**ABOUT THIS TASK:** Where the string "agent" occurs in a line of the data below, that line should be copied.

**SOURCE INFORMATION:**
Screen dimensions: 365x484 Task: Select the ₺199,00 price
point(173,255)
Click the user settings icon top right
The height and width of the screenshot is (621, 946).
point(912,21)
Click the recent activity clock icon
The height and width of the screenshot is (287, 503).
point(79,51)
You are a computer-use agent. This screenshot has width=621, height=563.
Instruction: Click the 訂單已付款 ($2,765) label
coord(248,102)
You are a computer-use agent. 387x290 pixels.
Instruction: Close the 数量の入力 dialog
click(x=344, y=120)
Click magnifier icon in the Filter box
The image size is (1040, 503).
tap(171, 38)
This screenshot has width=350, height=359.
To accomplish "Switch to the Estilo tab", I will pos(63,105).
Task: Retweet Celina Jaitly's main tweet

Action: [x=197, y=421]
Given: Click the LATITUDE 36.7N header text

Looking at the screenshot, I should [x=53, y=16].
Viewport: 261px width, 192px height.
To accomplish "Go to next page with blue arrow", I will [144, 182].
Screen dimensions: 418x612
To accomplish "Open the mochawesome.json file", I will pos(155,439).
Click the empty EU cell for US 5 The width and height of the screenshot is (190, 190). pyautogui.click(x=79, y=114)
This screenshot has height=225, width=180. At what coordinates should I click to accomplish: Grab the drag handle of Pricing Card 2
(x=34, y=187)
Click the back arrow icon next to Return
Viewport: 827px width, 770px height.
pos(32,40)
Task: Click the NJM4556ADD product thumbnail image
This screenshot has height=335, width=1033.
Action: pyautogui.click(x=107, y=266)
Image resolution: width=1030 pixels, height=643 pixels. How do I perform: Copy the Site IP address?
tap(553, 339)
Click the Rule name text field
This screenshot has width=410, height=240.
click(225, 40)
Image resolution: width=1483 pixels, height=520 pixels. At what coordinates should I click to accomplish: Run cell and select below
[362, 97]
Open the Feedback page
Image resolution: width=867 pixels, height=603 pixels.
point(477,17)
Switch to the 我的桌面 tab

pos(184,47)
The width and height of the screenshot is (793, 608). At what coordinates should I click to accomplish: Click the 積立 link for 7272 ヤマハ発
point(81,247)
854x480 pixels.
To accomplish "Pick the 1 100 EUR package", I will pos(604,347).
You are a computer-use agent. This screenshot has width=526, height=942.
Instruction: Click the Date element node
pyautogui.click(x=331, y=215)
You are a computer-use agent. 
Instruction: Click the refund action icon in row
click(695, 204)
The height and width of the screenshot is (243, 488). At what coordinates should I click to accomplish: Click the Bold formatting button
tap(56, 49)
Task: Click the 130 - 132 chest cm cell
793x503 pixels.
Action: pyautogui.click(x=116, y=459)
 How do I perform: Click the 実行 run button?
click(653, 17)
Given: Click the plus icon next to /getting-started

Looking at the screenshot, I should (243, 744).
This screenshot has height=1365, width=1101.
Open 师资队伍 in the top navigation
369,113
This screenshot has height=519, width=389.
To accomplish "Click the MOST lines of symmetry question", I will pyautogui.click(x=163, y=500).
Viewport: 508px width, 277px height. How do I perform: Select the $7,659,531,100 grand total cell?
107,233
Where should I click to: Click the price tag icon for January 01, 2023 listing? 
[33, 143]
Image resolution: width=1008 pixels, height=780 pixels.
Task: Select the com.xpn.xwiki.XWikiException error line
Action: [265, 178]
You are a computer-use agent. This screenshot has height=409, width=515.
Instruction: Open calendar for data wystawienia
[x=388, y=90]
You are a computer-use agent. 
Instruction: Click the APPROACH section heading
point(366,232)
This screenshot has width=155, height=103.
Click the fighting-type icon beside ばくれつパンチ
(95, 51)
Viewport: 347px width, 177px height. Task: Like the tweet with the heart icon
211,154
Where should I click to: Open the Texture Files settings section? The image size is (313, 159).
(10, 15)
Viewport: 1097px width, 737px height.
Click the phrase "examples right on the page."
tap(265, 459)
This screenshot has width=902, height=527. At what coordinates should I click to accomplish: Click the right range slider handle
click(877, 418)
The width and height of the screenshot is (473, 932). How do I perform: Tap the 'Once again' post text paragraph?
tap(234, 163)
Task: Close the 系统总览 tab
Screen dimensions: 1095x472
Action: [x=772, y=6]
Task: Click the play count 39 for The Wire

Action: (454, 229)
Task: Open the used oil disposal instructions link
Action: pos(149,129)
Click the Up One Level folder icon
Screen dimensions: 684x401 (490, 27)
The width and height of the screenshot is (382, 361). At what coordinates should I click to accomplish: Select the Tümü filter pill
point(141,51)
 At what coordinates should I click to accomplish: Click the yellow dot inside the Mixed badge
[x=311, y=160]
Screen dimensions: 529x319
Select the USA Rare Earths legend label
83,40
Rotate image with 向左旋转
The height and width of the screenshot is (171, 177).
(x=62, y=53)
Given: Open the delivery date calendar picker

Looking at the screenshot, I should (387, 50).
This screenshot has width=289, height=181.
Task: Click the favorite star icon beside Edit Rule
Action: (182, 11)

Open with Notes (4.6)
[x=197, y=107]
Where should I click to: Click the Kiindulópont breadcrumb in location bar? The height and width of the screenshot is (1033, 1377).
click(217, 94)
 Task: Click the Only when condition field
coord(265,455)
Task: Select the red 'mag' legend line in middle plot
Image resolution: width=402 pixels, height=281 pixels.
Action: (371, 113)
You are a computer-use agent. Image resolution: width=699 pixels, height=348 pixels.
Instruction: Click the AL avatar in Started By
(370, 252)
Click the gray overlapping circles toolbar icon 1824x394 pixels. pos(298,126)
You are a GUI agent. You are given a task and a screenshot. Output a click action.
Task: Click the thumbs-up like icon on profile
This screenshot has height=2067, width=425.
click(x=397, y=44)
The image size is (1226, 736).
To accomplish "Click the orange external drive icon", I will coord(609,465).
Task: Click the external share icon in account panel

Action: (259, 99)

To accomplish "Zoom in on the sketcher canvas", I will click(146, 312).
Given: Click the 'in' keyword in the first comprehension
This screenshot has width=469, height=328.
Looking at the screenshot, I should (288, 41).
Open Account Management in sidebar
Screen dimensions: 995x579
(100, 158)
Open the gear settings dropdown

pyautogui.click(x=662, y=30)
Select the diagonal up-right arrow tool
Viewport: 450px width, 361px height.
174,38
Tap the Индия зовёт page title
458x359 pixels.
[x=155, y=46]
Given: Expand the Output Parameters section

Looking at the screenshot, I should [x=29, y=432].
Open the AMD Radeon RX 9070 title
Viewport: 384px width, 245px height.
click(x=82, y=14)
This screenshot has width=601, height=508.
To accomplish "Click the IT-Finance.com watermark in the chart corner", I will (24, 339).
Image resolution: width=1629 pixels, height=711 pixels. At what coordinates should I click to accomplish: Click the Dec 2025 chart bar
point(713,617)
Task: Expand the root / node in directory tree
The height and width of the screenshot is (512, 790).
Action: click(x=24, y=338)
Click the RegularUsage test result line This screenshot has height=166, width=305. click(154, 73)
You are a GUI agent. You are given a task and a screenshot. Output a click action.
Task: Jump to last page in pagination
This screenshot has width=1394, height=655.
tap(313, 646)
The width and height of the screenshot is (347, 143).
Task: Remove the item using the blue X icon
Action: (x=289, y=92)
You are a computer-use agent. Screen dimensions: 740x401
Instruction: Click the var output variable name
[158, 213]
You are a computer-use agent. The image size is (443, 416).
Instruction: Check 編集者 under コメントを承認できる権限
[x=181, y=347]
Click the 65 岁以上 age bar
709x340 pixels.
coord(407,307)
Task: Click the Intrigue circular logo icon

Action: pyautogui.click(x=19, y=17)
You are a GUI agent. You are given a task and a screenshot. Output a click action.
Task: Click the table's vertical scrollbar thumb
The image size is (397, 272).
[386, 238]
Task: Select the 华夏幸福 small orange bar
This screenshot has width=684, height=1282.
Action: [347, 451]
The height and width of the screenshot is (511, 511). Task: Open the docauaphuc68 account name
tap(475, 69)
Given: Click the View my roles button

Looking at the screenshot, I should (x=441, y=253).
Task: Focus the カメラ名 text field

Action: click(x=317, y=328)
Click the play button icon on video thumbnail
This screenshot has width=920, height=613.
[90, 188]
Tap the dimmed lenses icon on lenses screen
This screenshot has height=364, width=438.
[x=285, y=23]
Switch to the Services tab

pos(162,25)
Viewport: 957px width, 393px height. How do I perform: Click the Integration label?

**PROBLEM SOLUTION:**
You are a computer-use agent. This screenshot has width=621, height=563.
You are a computer-use agent. 387x290 pixels.
You are a computer-use agent. This screenshot has width=526, height=942.
You are a computer-use agent. 
You are a computer-use agent. This screenshot has height=409, width=515.
You are a computer-use agent. 
You are a computer-use agent. Image resolution: width=699 pixels, height=348 pixels.
You are a GUI agent. You are given a task and a screenshot. Output a click action.
You are a GUI agent. You are given a task and a screenshot. Output a click action.
You are a computer-use agent. Screen dimensions: 740x401
You are a computer-use agent. The image size is (443, 416).
You are a GUI agent. You are given a task and a screenshot. Output a click action.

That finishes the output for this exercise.